Screen grounding records

════

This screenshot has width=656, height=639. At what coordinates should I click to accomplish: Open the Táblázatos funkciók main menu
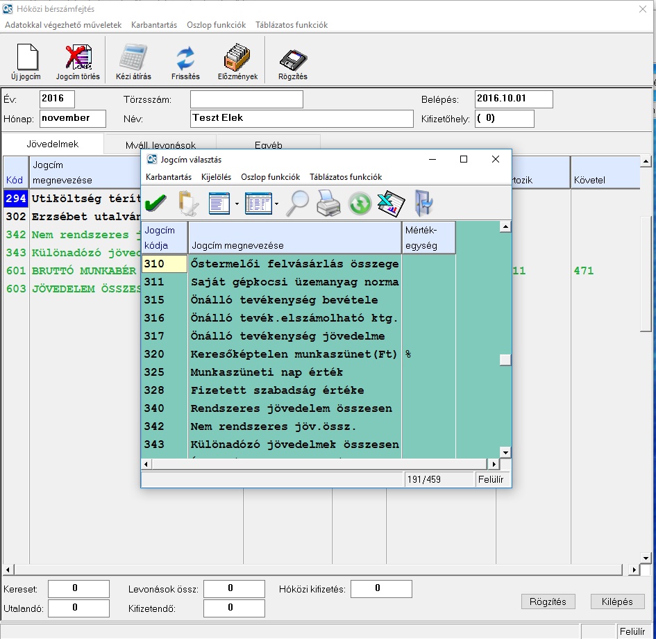[292, 25]
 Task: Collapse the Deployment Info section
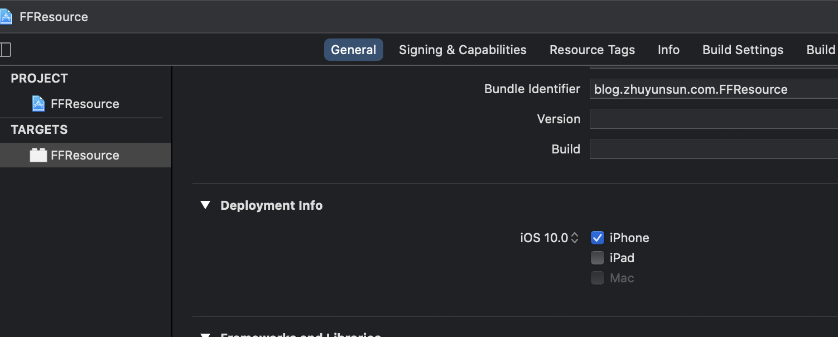pos(205,205)
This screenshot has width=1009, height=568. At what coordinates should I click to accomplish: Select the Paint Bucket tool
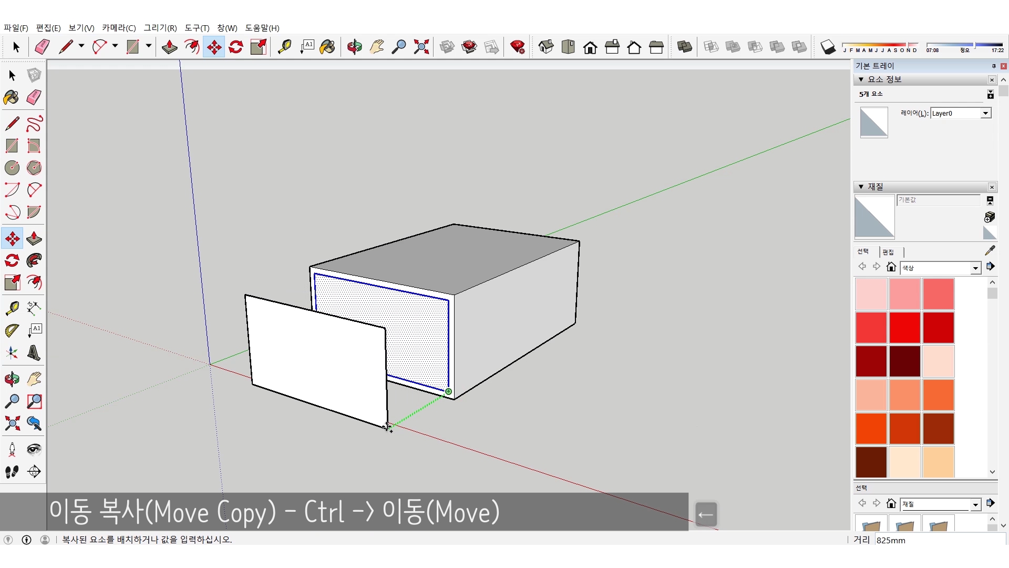(x=12, y=97)
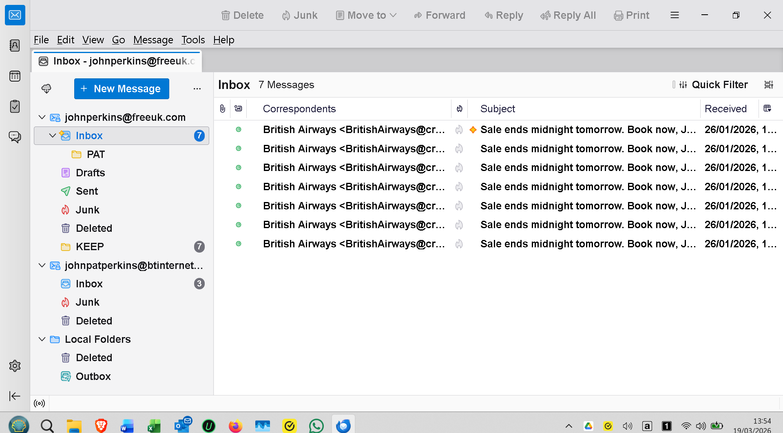Image resolution: width=783 pixels, height=433 pixels.
Task: Open message list display options icon
Action: tap(769, 84)
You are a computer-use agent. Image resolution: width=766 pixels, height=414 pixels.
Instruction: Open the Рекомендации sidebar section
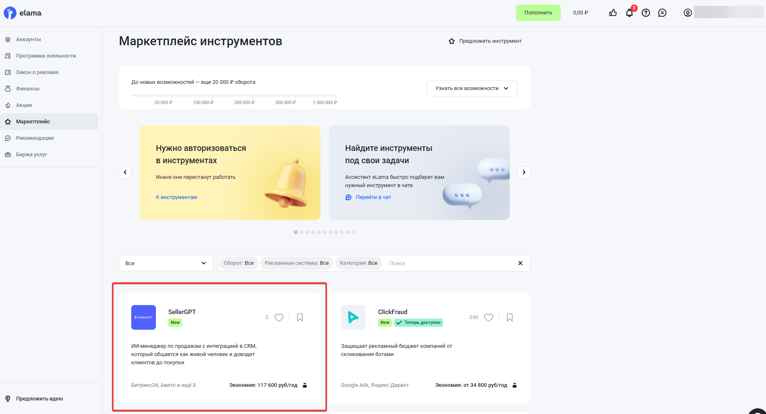click(35, 138)
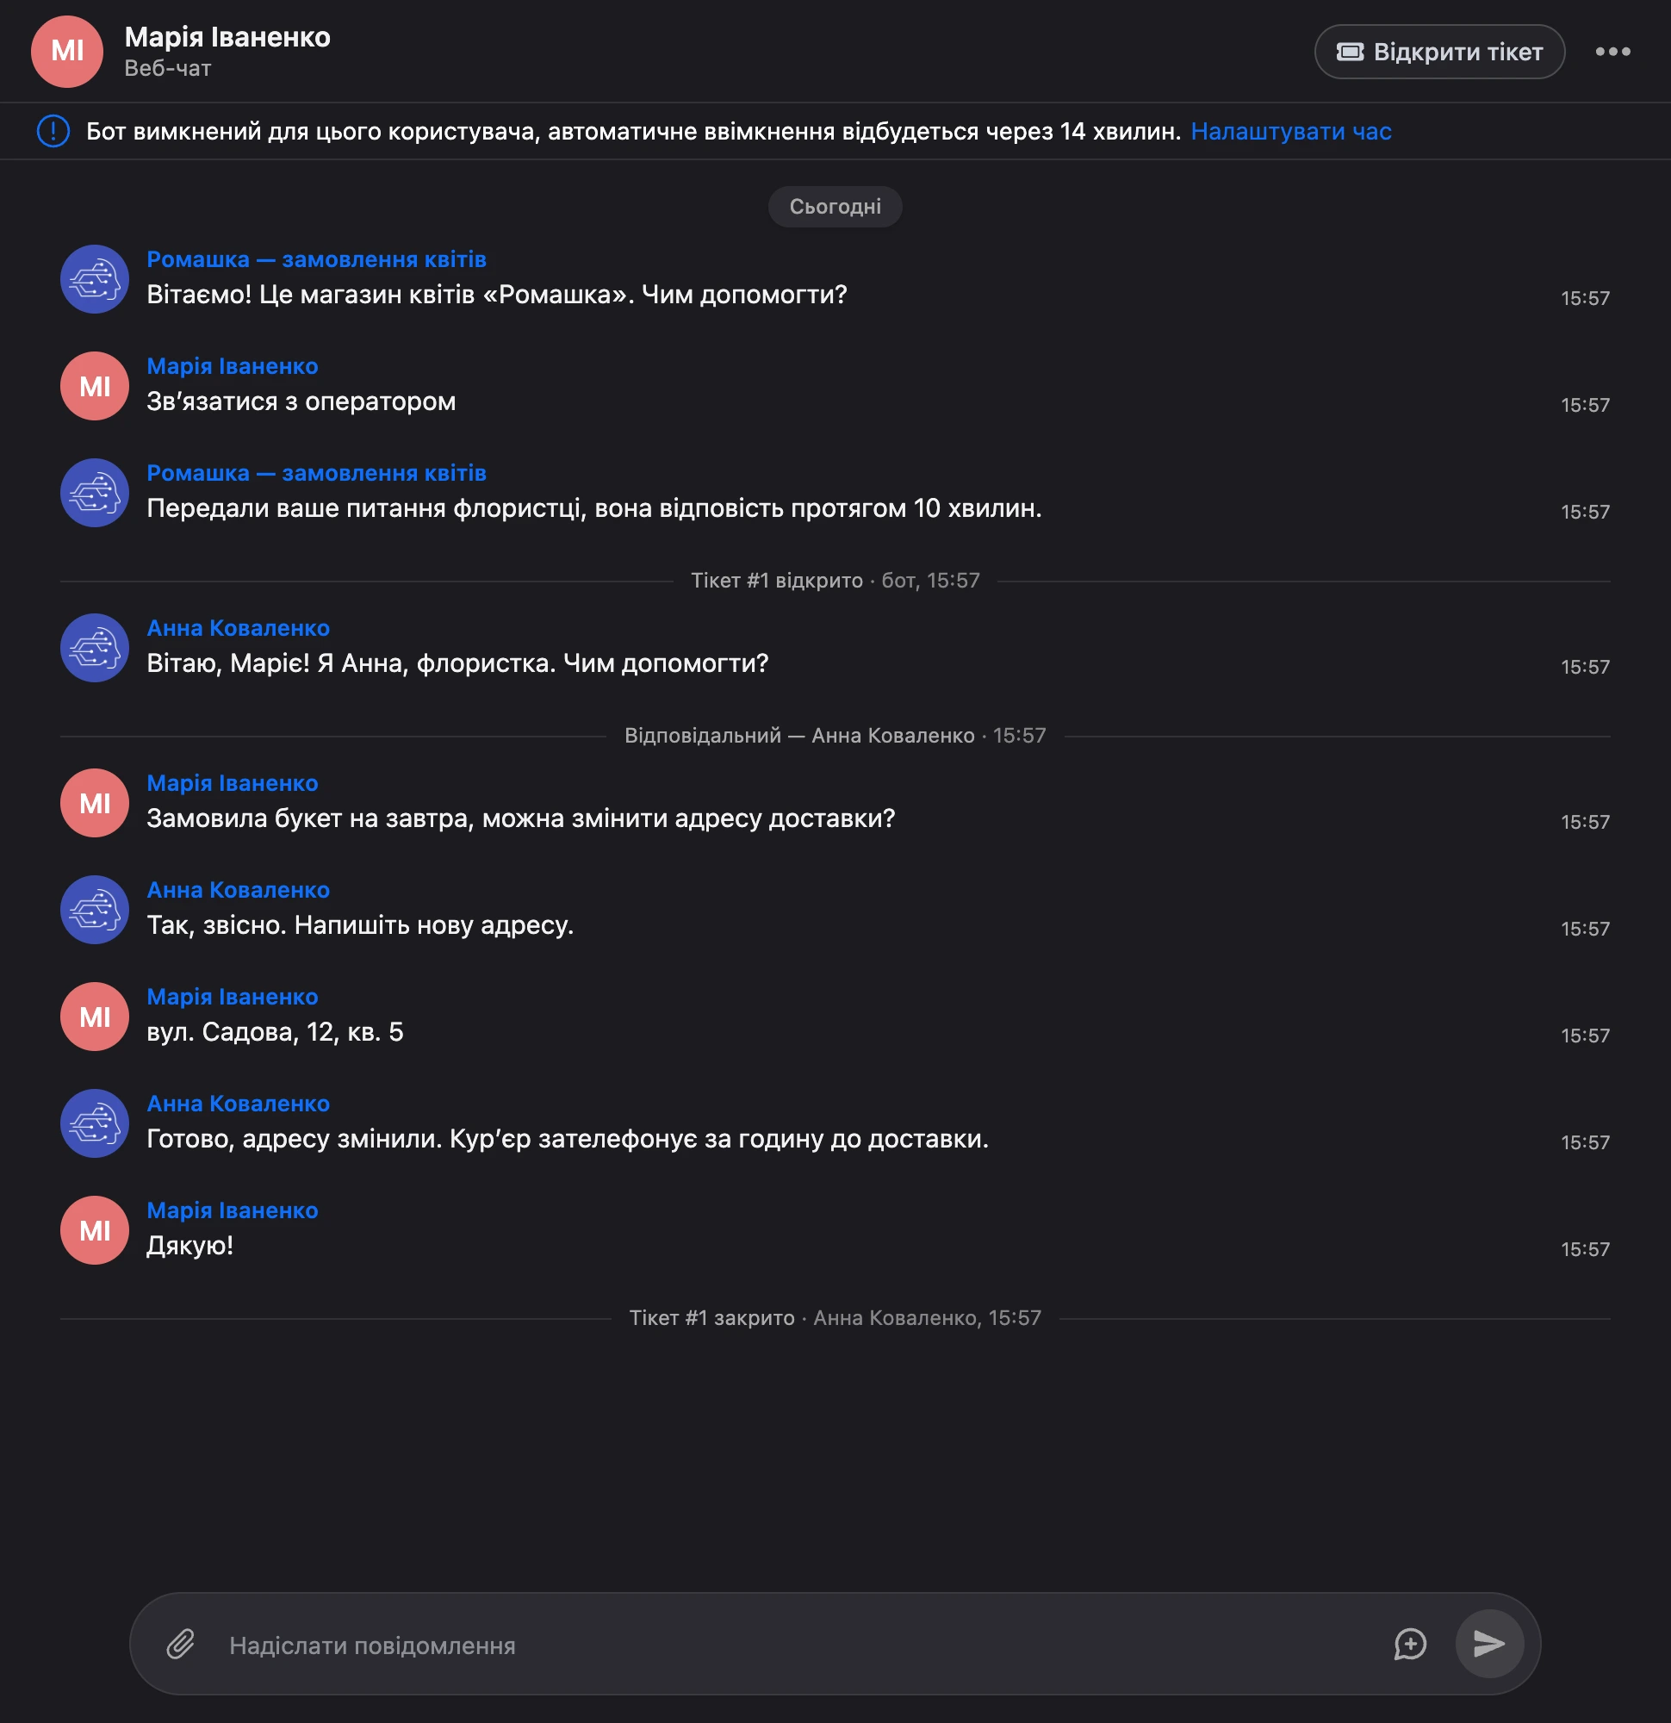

════

## [Stated problem]
Update the records above by replacing "click to accomplish" with "click to achieve" everywhere it occurs, keeping everything else the same and leaving out the pictures.

## [Result of the task]
This screenshot has width=656, height=639. At what coordinates should I click to achieve: Open the Táblázatos funkciók main menu
[292, 25]
 Task: Collapse the Deployment Info section
pos(205,205)
This screenshot has width=1009, height=568. At what coordinates should I click to achieve: Select the Paint Bucket tool
(x=12, y=97)
Image resolution: width=783 pixels, height=433 pixels.
Task: Open message list display options icon
Action: tap(769, 84)
You are a computer-use agent. Image resolution: width=766 pixels, height=414 pixels.
Instruction: Open the Рекомендации sidebar section
click(35, 138)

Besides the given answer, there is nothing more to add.